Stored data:
——
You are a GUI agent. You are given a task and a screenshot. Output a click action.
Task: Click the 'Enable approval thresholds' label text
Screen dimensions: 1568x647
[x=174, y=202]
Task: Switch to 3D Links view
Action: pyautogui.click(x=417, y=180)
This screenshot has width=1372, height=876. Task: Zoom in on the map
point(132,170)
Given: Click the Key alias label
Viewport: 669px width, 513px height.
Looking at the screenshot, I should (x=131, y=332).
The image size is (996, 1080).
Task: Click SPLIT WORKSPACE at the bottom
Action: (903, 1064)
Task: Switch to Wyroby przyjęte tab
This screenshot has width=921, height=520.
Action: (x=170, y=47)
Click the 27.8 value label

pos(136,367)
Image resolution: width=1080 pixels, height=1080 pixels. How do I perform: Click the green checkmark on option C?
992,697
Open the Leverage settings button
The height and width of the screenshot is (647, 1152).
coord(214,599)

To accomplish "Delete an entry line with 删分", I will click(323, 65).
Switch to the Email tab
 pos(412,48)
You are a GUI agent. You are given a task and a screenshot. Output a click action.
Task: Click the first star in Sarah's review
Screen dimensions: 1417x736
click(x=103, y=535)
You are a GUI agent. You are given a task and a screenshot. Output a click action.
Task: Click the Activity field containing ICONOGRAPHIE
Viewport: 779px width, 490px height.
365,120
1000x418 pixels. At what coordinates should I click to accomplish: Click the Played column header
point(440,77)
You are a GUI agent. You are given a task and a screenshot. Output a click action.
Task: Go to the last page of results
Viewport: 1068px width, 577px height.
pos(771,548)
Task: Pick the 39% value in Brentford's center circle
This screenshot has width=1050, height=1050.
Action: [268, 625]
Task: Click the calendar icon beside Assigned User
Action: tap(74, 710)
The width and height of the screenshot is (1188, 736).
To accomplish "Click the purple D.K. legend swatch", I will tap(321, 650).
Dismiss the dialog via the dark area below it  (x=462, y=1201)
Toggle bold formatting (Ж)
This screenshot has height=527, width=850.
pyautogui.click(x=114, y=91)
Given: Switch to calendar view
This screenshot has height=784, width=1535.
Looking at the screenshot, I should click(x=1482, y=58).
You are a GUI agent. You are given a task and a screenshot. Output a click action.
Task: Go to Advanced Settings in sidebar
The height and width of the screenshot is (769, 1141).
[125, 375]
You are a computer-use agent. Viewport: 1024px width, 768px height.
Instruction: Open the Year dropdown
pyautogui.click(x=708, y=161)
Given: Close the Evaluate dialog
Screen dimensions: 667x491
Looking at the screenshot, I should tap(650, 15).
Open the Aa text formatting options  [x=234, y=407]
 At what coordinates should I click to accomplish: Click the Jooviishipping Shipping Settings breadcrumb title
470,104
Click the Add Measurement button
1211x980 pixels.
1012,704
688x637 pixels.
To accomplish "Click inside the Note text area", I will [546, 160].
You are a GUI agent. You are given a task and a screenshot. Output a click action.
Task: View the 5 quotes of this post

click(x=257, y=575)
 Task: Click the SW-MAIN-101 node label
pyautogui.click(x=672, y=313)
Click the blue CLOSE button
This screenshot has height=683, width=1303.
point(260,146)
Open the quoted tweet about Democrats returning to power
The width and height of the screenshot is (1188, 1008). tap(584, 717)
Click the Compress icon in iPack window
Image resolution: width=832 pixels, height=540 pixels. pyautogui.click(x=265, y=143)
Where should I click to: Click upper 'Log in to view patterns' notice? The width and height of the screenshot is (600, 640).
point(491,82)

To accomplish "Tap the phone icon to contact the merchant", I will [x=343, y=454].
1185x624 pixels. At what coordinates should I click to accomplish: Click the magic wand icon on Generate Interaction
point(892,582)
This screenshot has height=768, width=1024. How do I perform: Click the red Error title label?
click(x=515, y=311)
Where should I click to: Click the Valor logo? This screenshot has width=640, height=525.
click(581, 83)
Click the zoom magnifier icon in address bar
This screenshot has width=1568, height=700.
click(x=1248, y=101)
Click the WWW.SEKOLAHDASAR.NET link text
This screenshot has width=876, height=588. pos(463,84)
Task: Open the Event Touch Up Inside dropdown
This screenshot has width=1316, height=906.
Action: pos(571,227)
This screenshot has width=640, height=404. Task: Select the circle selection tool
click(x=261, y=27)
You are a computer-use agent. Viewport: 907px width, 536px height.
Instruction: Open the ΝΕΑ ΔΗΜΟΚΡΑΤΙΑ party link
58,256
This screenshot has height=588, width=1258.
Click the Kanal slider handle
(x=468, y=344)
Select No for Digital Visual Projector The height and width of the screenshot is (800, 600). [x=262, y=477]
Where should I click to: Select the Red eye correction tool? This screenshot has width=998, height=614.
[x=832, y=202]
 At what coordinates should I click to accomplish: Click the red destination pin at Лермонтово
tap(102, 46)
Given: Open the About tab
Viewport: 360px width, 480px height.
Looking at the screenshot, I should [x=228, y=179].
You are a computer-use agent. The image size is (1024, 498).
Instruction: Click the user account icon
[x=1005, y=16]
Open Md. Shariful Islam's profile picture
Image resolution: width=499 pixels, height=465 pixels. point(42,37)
——
HOW TO COMPLETE THIS TASK – Above are several records. Count the lines among them that contain "button" and give only the total.

SOLUTION – 3